§ Entries for locating described items:
=-=-=-=-=

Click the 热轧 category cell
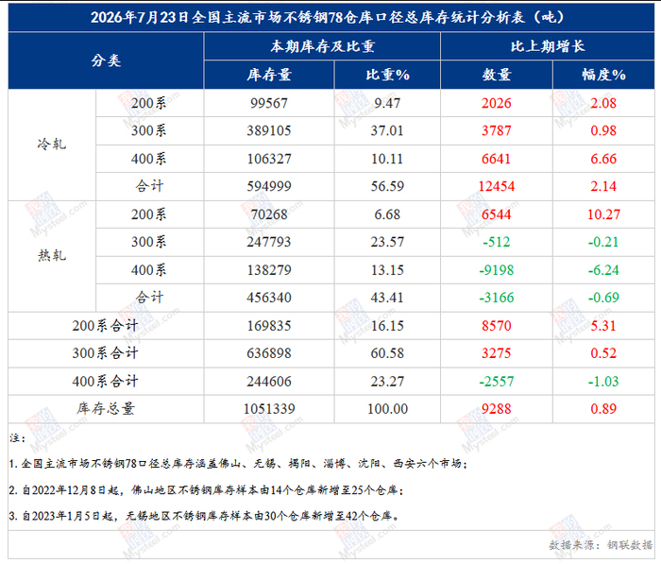This screenshot has width=661, height=564. point(52,256)
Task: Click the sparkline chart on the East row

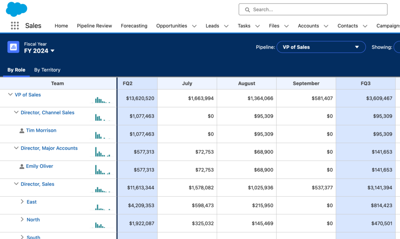Action: 101,207
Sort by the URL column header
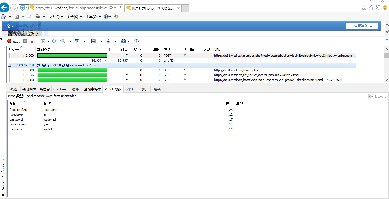Viewport: 389px width, 199px height. (217, 50)
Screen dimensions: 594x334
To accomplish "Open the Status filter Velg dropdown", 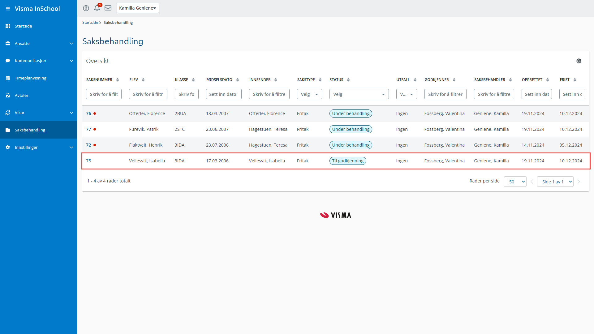I will [359, 94].
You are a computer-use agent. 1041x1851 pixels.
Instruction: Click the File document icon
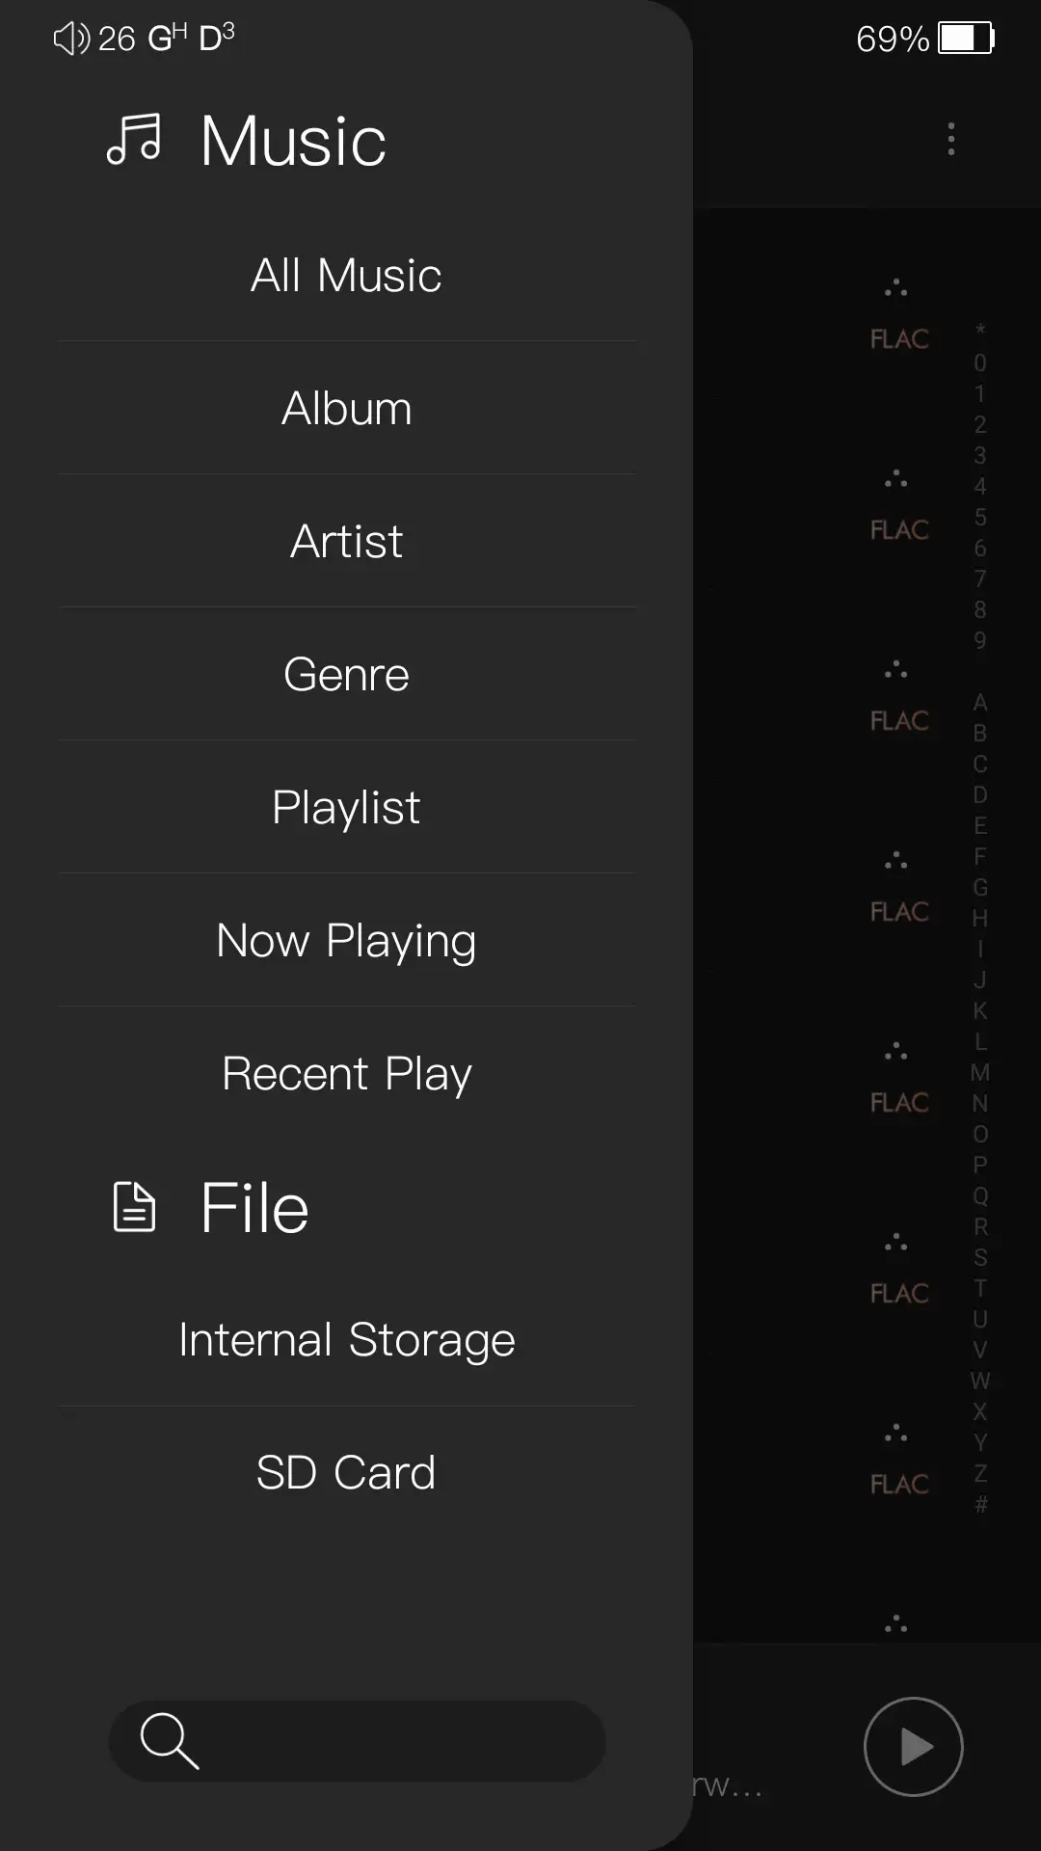pos(134,1207)
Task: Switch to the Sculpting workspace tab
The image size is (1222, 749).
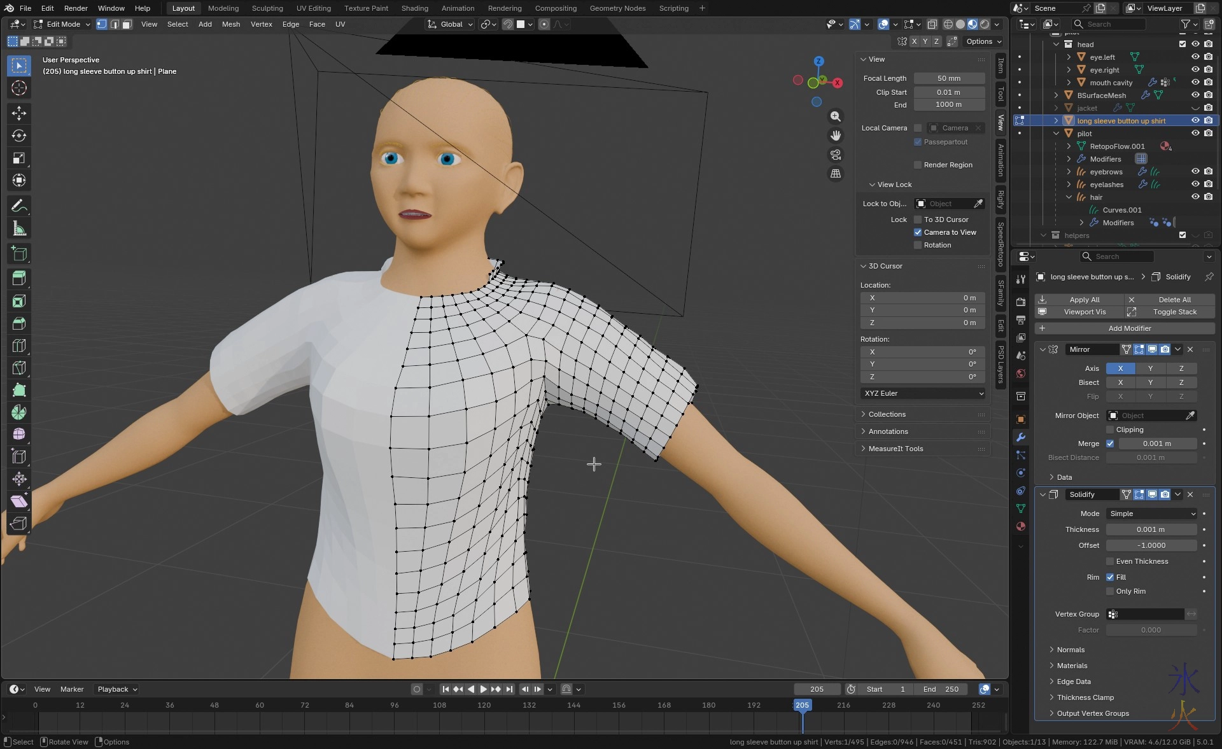Action: (267, 8)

=-=-=-=-=

§ GIVEN INSTRUCTION: Which lines in the entries above contain the word "Click"? Pull out each of them.

§ RESULT OF THE TASK:
Click the 热轧 category cell
Task: Click the sparkline chart on the East row
Instruction: Click the File document icon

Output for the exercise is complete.